How she always seemed to know my father’s schedule better than her own.
The “spa retreats” that coincided with visible exhaustion or unexplained injuries.
The way she taught me to be perfect, compliant, unobtrusive—especially around my father.
“Were we?” My voice sounds strange to my own ears.
Something flashes in my father’s eyes—surprise, quickly masked. He’s not used to me questioning him. Not used to me seeing beneath the perfect facade.
“Of course we were,” he insists, voice gentle but firm—the tone he uses in board meetings when someone has suggested something inconvenient. “Damien has always been disturbed. Jealous. Vindictive.”
“And yet,” Wolfe interjects softly, “Rebecca came back to me. When she tried to escape you.”
The silence that follows is absolute. Even the girl has gone completely still, barely breathing.
“What are you talking about?” I ask, though something in me already knows the answer.
Wolfe’s gaze shifts to me, something almost gentle in his expression. “Twenty-four years ago, your mother contacted me. She’d finally gathered the courage to leave Marcus. She had evidence of his business dealings, his abuse—enough to ensure her freedom, or so she thought.”
My father’s breathing has changed, becoming shallow and rapid. His control is slipping.
“Your mother, Aria… She stayed with me for three weeks while we made arrangements,” Wolfe continues. “Three weeks of planning a new life, away from him. Three weeks of— reconnection .”
The way he says reconnection makes my blood go cold. The implication hangs in the air between us. The timing… I count the years, coming to a conclusion I refuse to admit.
“And then?” I prompt, my heart pounding.
“And then he found her,” Wolfe’s voice hardens. “Threatened her parents. Threatened me. Threatened you. Threatened to use his connections to ensure she’d never see you again.” His gaze shifts to my father. “But there was a complication by then, wasn’t there, Marcus?”
My father’s face has gone pale beneath his tan, jaw clenched so tight I can see a muscle jumping in his cheek.
“She was pregnant,” Wolfe says simply. “And neither of us could be certain who the father was.”
The room spins slightly.

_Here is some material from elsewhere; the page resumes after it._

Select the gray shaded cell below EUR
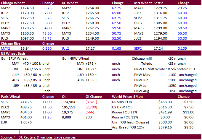This screenshot has height=140, width=202. pyautogui.click(x=10, y=127)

The crystal chandelier fragments into a thousand points of light, the silk wallpaper swirls with its damask pattern. I grip the edge of the table, anchoring myself.

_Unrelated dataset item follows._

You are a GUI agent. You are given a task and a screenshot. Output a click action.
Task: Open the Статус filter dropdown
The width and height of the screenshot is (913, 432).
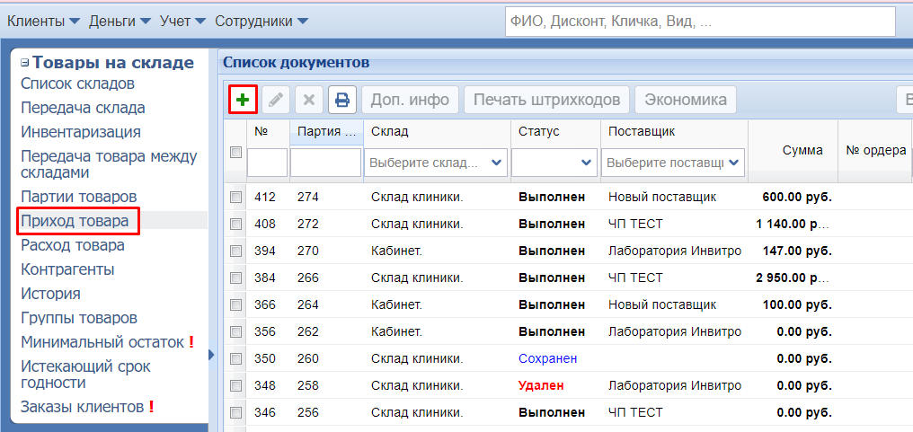554,163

“You might be my daughter, Aria,” Wolfe says quietly. “Rebecca believed you were. Said she could see it in your eyes from the moment you were born.”
My father explodes. There’s no other word for it. The careful control shatters completely, revealing something monstrous beneath. He strains against his restraints with such force that the chair creaks.
“You delusional bastard!” he roars. “You think you can steal my daughter the way you tried to steal my wife? Aria is MINE!”